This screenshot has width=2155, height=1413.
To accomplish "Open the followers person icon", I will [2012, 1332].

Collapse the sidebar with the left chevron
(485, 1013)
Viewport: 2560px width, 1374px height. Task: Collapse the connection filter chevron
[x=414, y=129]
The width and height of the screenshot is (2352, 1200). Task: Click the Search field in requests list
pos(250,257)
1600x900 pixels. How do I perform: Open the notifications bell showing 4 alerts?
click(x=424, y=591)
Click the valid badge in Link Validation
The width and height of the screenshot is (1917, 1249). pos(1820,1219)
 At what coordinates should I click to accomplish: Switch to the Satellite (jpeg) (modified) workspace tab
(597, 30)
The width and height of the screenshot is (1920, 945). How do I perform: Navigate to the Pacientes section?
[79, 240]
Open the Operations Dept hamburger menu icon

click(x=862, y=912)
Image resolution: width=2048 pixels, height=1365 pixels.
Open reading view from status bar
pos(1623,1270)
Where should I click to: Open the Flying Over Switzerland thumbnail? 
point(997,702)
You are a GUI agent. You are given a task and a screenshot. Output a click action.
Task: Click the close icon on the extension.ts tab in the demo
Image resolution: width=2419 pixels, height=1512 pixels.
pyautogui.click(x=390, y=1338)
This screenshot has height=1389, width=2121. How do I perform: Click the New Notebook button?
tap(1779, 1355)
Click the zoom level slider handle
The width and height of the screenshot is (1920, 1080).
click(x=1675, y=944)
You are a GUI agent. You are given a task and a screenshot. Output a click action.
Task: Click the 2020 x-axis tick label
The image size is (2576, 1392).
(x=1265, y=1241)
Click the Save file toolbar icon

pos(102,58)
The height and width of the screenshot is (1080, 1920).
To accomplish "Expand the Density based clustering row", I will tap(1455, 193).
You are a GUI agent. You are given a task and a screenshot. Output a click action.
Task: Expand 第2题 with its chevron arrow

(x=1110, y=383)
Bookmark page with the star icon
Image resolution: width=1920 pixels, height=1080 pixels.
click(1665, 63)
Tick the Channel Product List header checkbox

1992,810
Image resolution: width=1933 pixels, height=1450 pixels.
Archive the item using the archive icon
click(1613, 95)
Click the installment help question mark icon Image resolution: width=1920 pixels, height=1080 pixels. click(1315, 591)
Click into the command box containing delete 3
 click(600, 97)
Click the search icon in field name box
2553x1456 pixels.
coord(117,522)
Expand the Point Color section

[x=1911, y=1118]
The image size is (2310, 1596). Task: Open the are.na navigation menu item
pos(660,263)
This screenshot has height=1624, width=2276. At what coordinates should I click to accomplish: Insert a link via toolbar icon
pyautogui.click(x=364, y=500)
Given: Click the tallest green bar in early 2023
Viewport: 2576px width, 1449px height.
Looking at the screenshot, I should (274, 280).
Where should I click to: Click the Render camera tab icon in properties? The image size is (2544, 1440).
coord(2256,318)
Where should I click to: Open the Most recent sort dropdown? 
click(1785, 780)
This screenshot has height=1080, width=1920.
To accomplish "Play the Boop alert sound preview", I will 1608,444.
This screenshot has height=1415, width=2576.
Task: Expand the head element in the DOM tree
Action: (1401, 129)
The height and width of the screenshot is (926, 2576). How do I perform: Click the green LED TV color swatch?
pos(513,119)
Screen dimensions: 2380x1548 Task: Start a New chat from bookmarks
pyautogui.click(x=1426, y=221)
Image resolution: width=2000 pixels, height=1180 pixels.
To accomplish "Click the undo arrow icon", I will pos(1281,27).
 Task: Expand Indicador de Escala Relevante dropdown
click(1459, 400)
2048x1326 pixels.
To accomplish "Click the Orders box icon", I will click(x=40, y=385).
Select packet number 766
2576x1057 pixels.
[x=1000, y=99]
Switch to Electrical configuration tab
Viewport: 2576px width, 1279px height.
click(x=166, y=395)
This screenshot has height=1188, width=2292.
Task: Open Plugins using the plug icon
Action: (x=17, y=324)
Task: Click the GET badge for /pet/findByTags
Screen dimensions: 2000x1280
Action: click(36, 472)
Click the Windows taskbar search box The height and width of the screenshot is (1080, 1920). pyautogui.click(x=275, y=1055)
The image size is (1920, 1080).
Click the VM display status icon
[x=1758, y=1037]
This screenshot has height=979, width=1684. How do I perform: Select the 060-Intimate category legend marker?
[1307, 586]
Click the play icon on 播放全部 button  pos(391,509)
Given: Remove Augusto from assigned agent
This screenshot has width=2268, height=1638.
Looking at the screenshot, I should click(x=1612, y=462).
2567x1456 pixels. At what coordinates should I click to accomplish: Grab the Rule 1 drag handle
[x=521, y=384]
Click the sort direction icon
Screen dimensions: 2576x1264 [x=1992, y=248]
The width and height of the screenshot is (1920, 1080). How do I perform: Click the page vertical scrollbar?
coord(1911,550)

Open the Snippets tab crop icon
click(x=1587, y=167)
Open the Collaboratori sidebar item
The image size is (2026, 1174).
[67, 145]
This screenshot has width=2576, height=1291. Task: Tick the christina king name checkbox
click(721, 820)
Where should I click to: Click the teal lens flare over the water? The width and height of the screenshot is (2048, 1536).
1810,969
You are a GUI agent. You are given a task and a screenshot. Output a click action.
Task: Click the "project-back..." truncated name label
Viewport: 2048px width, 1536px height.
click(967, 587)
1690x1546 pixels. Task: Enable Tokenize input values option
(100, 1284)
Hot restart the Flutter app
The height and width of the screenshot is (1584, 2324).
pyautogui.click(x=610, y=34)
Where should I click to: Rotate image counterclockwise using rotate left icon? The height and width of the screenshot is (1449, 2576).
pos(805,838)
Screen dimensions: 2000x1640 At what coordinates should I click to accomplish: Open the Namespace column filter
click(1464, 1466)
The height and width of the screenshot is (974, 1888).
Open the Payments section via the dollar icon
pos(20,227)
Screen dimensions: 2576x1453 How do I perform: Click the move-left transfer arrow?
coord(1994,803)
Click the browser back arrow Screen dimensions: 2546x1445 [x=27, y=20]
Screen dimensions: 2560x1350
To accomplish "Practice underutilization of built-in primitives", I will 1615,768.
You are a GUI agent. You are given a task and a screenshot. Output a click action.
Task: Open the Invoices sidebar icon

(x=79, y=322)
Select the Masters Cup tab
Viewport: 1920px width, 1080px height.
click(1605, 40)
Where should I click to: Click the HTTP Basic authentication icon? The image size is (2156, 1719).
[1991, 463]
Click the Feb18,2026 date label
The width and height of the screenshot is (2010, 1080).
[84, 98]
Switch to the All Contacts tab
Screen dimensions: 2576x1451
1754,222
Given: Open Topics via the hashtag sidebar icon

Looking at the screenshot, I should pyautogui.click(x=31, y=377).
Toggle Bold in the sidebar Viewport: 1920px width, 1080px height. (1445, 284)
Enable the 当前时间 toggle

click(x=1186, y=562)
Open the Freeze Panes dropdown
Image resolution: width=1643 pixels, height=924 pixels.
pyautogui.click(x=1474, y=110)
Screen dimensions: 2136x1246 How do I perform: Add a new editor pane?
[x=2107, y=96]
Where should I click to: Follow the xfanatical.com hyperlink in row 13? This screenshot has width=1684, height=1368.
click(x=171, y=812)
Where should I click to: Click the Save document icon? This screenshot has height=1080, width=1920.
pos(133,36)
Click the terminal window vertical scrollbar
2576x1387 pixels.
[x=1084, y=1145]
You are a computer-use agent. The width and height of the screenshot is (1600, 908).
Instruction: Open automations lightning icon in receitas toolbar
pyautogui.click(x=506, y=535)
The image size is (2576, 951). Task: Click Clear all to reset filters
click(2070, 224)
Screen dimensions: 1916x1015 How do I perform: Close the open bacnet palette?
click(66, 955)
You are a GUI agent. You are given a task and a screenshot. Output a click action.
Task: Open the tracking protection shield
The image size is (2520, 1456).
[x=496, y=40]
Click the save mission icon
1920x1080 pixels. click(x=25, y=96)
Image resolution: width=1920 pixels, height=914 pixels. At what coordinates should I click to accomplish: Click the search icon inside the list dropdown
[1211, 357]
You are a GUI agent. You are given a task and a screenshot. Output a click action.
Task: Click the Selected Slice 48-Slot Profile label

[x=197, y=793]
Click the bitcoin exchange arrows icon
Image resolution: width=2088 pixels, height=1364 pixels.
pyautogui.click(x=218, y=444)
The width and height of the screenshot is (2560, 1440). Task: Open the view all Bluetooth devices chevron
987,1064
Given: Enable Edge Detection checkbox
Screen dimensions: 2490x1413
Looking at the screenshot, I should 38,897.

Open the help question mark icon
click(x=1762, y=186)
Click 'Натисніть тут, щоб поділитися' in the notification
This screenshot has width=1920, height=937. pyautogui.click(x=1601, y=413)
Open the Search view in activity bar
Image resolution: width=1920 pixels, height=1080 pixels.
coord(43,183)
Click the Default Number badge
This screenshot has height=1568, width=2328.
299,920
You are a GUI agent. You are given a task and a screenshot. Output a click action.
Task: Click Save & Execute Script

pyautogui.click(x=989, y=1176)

• • • •

Task requirements.
Find out how many lines in the entries above hold "back", then reply with that figure and nothing else.

Response area.
2